### What is required
Find the line containing "Where should I click to: Launch" in the records below. Copy exactly that line and each one after it, ending at the line containing "You are a computer-use agent. The", and nothing more.
*** Data in this exercise Section Begins ***
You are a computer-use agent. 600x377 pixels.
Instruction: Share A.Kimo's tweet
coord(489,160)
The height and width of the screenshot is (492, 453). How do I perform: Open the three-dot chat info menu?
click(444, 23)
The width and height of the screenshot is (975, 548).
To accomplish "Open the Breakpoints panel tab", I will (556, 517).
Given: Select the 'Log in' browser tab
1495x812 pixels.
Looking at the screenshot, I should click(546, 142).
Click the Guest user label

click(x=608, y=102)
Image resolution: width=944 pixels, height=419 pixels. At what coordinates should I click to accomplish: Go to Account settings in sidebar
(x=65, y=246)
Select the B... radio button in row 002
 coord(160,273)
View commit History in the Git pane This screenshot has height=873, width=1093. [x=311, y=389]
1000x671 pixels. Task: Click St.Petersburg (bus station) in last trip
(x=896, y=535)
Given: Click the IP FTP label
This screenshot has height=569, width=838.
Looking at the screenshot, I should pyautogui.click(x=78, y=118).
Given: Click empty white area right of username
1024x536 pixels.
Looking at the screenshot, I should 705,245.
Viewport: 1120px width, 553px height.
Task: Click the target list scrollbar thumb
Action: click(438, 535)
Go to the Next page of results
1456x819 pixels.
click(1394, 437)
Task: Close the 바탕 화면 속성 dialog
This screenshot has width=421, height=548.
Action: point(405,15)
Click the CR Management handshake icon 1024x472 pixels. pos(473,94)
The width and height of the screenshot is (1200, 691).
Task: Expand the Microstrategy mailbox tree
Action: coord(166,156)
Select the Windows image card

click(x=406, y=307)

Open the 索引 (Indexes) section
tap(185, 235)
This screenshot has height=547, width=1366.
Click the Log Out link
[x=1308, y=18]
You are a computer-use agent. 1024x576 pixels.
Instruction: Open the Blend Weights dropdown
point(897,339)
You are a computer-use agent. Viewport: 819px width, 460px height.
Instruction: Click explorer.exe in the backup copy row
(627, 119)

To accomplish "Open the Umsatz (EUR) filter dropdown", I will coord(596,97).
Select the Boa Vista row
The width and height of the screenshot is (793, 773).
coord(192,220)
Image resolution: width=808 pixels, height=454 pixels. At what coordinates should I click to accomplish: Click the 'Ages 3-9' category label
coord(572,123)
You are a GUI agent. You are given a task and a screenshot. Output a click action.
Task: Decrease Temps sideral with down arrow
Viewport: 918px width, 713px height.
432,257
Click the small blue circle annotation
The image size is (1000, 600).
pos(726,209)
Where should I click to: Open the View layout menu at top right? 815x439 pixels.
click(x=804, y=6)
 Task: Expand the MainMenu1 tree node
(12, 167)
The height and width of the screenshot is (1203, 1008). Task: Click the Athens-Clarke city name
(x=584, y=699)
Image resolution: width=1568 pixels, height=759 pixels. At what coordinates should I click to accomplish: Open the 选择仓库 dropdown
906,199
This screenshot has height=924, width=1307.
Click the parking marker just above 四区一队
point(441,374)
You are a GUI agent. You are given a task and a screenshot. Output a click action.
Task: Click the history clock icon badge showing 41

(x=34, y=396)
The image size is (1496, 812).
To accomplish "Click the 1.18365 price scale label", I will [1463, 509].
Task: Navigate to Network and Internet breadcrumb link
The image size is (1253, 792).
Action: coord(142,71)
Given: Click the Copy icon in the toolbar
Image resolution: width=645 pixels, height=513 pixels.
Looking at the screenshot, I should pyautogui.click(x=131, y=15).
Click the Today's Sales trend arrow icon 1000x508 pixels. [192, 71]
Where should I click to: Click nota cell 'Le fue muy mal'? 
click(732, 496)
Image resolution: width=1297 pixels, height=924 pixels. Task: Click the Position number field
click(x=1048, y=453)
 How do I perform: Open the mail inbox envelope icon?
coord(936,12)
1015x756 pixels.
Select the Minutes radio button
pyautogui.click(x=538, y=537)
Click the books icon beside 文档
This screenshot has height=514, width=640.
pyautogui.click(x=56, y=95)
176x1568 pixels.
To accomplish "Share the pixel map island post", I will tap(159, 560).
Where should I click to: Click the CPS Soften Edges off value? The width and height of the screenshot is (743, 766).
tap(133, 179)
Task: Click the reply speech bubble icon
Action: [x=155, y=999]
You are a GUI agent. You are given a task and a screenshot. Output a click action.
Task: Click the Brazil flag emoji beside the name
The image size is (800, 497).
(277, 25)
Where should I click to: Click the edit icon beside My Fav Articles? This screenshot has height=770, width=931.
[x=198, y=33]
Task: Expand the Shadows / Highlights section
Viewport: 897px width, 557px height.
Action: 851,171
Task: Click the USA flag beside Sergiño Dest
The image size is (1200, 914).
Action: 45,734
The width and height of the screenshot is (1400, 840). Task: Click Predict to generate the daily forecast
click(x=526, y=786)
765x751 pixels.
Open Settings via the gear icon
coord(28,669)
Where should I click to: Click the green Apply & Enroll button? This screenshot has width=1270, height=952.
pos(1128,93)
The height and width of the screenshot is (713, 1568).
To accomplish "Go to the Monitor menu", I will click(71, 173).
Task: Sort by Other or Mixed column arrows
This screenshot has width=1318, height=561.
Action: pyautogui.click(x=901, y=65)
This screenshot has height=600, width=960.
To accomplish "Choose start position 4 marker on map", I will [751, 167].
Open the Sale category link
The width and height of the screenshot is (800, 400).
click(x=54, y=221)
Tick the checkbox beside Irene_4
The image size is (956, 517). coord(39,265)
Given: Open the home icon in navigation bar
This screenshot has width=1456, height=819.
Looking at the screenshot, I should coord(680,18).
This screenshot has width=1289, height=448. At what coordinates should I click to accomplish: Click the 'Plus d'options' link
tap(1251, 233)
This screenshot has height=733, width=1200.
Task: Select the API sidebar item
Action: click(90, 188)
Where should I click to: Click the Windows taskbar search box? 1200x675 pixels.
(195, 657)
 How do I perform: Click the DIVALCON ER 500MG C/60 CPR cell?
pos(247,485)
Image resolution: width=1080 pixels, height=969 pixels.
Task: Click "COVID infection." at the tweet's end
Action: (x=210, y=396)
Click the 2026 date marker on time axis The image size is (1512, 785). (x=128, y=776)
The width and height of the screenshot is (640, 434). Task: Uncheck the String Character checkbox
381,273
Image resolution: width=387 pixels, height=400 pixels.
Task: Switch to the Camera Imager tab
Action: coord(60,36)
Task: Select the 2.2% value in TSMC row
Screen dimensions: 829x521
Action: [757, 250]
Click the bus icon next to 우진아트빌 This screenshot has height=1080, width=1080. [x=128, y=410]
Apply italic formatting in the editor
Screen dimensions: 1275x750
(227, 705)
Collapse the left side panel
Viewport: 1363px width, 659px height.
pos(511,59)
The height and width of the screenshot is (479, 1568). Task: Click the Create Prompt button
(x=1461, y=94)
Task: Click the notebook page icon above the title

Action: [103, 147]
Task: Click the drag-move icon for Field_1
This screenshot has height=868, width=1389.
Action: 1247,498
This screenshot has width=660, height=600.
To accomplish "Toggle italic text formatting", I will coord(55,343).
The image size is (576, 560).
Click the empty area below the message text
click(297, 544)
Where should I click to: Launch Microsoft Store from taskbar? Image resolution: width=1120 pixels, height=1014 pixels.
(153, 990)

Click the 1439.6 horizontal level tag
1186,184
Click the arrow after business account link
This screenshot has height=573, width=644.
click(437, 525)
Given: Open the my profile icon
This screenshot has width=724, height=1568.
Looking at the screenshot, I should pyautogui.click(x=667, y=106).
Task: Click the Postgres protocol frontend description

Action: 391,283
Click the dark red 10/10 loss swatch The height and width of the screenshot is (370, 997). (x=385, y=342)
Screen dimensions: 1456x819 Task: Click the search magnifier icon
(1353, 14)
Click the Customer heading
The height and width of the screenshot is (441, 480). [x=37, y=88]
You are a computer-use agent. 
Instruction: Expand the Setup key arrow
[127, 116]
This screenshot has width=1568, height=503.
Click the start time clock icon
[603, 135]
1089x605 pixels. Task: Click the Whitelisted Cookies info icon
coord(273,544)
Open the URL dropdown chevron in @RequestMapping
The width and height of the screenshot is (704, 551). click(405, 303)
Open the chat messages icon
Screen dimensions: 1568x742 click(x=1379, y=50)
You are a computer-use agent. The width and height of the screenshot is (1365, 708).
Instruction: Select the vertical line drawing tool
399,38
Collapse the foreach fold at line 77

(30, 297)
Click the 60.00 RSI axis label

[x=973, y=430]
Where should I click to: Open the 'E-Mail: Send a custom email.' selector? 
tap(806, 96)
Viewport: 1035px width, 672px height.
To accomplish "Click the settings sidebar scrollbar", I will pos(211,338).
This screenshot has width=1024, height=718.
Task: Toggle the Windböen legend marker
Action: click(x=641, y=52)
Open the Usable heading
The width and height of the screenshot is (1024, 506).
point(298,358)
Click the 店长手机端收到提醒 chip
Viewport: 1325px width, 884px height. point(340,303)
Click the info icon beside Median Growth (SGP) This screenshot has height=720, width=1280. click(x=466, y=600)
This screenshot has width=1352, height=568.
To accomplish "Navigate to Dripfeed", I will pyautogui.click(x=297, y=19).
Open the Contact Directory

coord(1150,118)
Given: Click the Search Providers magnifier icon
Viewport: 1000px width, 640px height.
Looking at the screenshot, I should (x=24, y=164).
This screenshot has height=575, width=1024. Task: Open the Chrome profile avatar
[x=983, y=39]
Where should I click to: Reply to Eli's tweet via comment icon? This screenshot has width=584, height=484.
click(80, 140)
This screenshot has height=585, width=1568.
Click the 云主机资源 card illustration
*** Data in this exercise Section Ends ***
### Expected answer
Where should I click to: Launch Microsoft Store from taskbar? Image resolution: width=1120 pixels, height=1014 pixels.
(153, 990)

Click the 1439.6 horizontal level tag
1186,184
Click the arrow after business account link
This screenshot has height=573, width=644.
click(437, 525)
Given: Open the my profile icon
This screenshot has width=724, height=1568.
Looking at the screenshot, I should pyautogui.click(x=667, y=106).
Task: Click the Postgres protocol frontend description

Action: 391,283
Click the dark red 10/10 loss swatch The height and width of the screenshot is (370, 997). (x=385, y=342)
Screen dimensions: 1456x819 Task: Click the search magnifier icon
(1353, 14)
Click the Customer heading
The height and width of the screenshot is (441, 480). [x=37, y=88]
You are a computer-use agent. 
Instruction: Expand the Setup key arrow
[127, 116]
This screenshot has width=1568, height=503.
Click the start time clock icon
[603, 135]
1089x605 pixels. Task: Click the Whitelisted Cookies info icon
coord(273,544)
Open the URL dropdown chevron in @RequestMapping
The width and height of the screenshot is (704, 551). click(405, 303)
Open the chat messages icon
Screen dimensions: 1568x742 click(x=1379, y=50)
You are a computer-use agent. The width and height of the screenshot is (1365, 708).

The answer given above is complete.